EXERCISE DIRECTIONS:
Could you give the entries again, exactly as written?

....

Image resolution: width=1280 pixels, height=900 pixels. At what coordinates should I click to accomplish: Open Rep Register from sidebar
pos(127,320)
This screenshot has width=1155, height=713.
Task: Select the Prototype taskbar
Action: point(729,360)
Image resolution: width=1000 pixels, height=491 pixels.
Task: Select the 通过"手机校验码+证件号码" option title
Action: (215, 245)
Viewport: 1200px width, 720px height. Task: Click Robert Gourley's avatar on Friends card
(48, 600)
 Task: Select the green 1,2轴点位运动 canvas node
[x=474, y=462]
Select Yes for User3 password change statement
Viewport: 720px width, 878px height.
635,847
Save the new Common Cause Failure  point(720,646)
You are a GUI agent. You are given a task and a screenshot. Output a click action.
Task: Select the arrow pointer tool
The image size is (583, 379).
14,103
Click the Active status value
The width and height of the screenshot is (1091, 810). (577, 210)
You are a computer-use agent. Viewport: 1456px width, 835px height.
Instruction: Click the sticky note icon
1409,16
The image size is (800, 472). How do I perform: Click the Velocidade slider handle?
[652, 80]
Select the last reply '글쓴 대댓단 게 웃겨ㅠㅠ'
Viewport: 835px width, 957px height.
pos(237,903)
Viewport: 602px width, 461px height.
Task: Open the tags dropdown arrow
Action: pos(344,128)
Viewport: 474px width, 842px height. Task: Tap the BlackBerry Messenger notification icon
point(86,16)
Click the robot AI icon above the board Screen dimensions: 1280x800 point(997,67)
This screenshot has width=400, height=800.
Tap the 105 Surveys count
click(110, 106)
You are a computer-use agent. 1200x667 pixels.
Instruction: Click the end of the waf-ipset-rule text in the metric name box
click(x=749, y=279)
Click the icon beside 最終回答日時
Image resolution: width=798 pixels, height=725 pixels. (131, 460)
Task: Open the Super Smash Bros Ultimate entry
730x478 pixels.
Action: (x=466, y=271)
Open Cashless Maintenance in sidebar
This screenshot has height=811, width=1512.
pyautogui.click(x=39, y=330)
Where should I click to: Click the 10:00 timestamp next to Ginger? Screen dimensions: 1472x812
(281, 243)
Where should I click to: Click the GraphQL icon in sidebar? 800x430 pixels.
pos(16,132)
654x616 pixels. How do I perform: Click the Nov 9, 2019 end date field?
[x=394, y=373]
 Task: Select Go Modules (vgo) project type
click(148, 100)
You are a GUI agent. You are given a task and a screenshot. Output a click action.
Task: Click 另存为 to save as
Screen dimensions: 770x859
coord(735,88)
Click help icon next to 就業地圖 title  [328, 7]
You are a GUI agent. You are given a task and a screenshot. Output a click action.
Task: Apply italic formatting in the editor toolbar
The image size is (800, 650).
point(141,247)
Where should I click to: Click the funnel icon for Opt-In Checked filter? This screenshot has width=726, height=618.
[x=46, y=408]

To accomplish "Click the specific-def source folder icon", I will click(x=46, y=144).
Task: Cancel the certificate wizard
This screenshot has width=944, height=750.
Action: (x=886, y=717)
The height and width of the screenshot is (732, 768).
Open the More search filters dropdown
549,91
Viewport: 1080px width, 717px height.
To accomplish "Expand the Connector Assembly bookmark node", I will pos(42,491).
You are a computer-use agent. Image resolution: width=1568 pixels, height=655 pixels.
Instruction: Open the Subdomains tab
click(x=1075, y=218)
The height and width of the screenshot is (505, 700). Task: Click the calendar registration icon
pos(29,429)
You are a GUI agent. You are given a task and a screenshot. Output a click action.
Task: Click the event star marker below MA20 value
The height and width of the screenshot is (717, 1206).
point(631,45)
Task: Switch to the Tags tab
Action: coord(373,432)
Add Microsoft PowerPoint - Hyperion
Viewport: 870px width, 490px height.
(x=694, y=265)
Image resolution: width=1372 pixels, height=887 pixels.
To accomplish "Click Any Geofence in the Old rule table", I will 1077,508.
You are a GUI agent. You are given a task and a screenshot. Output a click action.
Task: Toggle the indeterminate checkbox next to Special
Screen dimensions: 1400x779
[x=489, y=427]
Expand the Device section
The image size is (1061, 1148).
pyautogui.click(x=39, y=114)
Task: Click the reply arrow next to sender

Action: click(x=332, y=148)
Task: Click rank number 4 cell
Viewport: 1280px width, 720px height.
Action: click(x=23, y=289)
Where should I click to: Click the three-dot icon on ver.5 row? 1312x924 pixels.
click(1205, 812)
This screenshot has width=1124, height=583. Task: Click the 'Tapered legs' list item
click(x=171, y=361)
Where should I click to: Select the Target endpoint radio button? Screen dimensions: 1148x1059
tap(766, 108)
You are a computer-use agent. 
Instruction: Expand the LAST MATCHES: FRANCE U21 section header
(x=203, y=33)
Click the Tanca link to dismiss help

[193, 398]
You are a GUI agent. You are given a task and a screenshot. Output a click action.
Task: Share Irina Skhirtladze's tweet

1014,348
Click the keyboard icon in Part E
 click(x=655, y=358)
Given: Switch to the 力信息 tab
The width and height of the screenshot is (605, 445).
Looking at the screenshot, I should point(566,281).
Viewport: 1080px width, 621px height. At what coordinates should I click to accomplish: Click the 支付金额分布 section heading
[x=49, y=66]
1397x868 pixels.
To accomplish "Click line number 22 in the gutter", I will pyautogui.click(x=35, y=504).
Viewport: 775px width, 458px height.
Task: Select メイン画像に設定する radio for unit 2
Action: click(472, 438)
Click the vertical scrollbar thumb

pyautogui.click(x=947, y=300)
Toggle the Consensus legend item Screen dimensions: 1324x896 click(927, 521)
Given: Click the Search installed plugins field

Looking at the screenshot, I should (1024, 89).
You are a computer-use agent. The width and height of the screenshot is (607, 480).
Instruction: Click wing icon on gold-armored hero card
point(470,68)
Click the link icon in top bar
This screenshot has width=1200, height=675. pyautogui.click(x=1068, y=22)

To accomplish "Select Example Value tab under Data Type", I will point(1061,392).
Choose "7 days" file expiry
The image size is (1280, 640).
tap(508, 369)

....

WORKED SOLUTION:
Image resolution: width=1280 pixels, height=900 pixels. At what coordinates should I click to accomplish: Open Rep Register from sidebar
pos(127,320)
This screenshot has width=1155, height=713.
Task: Select the Prototype taskbar
Action: point(729,360)
Image resolution: width=1000 pixels, height=491 pixels.
Task: Select the 通过"手机校验码+证件号码" option title
Action: (215, 245)
Viewport: 1200px width, 720px height. Task: Click Robert Gourley's avatar on Friends card
(48, 600)
 Task: Select the green 1,2轴点位运动 canvas node
[x=474, y=462]
Select Yes for User3 password change statement
Viewport: 720px width, 878px height.
635,847
Save the new Common Cause Failure  point(720,646)
You are a GUI agent. You are given a task and a screenshot. Output a click action.
Task: Select the arrow pointer tool
The image size is (583, 379).
14,103
Click the Active status value
The width and height of the screenshot is (1091, 810). (577, 210)
You are a computer-use agent. Viewport: 1456px width, 835px height.
Instruction: Click the sticky note icon
1409,16
The image size is (800, 472). How do I perform: Click the Velocidade slider handle?
[652, 80]
Select the last reply '글쓴 대댓단 게 웃겨ㅠㅠ'
Viewport: 835px width, 957px height.
pos(237,903)
Viewport: 602px width, 461px height.
Task: Open the tags dropdown arrow
Action: pos(344,128)
Viewport: 474px width, 842px height. Task: Tap the BlackBerry Messenger notification icon
point(86,16)
Click the robot AI icon above the board Screen dimensions: 1280x800 point(997,67)
This screenshot has width=400, height=800.
Tap the 105 Surveys count
click(110, 106)
You are a computer-use agent. 1200x667 pixels.
Instruction: Click the end of the waf-ipset-rule text in the metric name box
click(x=749, y=279)
Click the icon beside 最終回答日時
Image resolution: width=798 pixels, height=725 pixels. (131, 460)
Task: Open the Super Smash Bros Ultimate entry
730x478 pixels.
Action: (x=466, y=271)
Open Cashless Maintenance in sidebar
This screenshot has height=811, width=1512.
pyautogui.click(x=39, y=330)
Where should I click to: Click the 10:00 timestamp next to Ginger? Screen dimensions: 1472x812
(281, 243)
Where should I click to: Click the GraphQL icon in sidebar? 800x430 pixels.
pos(16,132)
654x616 pixels. How do I perform: Click the Nov 9, 2019 end date field?
[x=394, y=373]
 Task: Select Go Modules (vgo) project type
click(148, 100)
You are a GUI agent. You are given a task and a screenshot. Output a click action.
Task: Click 另存为 to save as
Screen dimensions: 770x859
coord(735,88)
Click help icon next to 就業地圖 title  [328, 7]
You are a GUI agent. You are given a task and a screenshot. Output a click action.
Task: Apply italic formatting in the editor toolbar
The image size is (800, 650).
point(141,247)
Where should I click to: Click the funnel icon for Opt-In Checked filter? This screenshot has width=726, height=618.
[x=46, y=408]

To accomplish "Click the specific-def source folder icon", I will click(x=46, y=144).
Task: Cancel the certificate wizard
This screenshot has width=944, height=750.
Action: (x=886, y=717)
The height and width of the screenshot is (732, 768).
Open the More search filters dropdown
549,91
Viewport: 1080px width, 717px height.
To accomplish "Expand the Connector Assembly bookmark node", I will pos(42,491).
You are a computer-use agent. Image resolution: width=1568 pixels, height=655 pixels.
Instruction: Open the Subdomains tab
click(x=1075, y=218)
The height and width of the screenshot is (505, 700). Task: Click the calendar registration icon
pos(29,429)
You are a GUI agent. You are given a task and a screenshot. Output a click action.
Task: Click the event star marker below MA20 value
The height and width of the screenshot is (717, 1206).
point(631,45)
Task: Switch to the Tags tab
Action: coord(373,432)
Add Microsoft PowerPoint - Hyperion
Viewport: 870px width, 490px height.
(x=694, y=265)
Image resolution: width=1372 pixels, height=887 pixels.
To accomplish "Click Any Geofence in the Old rule table", I will 1077,508.
You are a GUI agent. You are given a task and a screenshot. Output a click action.
Task: Toggle the indeterminate checkbox next to Special
Screen dimensions: 1400x779
[x=489, y=427]
Expand the Device section
The image size is (1061, 1148).
pyautogui.click(x=39, y=114)
Task: Click the reply arrow next to sender

Action: click(x=332, y=148)
Task: Click rank number 4 cell
Viewport: 1280px width, 720px height.
Action: click(x=23, y=289)
Where should I click to: Click the three-dot icon on ver.5 row? 1312x924 pixels.
click(1205, 812)
This screenshot has width=1124, height=583. Task: Click the 'Tapered legs' list item
click(x=171, y=361)
Where should I click to: Select the Target endpoint radio button? Screen dimensions: 1148x1059
tap(766, 108)
You are a computer-use agent. 
Instruction: Expand the LAST MATCHES: FRANCE U21 section header
(x=203, y=33)
Click the Tanca link to dismiss help

[193, 398]
You are a GUI agent. You are given a task and a screenshot. Output a click action.
Task: Share Irina Skhirtladze's tweet

1014,348
Click the keyboard icon in Part E
 click(x=655, y=358)
Given: Switch to the 力信息 tab
The width and height of the screenshot is (605, 445).
Looking at the screenshot, I should point(566,281).
Viewport: 1080px width, 621px height. At what coordinates should I click to accomplish: Click the 支付金额分布 section heading
[x=49, y=66]
1397x868 pixels.
To accomplish "Click line number 22 in the gutter", I will pyautogui.click(x=35, y=504).
Viewport: 775px width, 458px height.
Task: Select メイン画像に設定する radio for unit 2
Action: click(472, 438)
Click the vertical scrollbar thumb

pyautogui.click(x=947, y=300)
Toggle the Consensus legend item Screen dimensions: 1324x896 click(927, 521)
Given: Click the Search installed plugins field

Looking at the screenshot, I should (1024, 89).
You are a computer-use agent. The width and height of the screenshot is (607, 480).
Instruction: Click wing icon on gold-armored hero card
point(470,68)
Click the link icon in top bar
This screenshot has width=1200, height=675. pyautogui.click(x=1068, y=22)

To accomplish "Select Example Value tab under Data Type", I will point(1061,392).
Choose "7 days" file expiry
The image size is (1280, 640).
tap(508, 369)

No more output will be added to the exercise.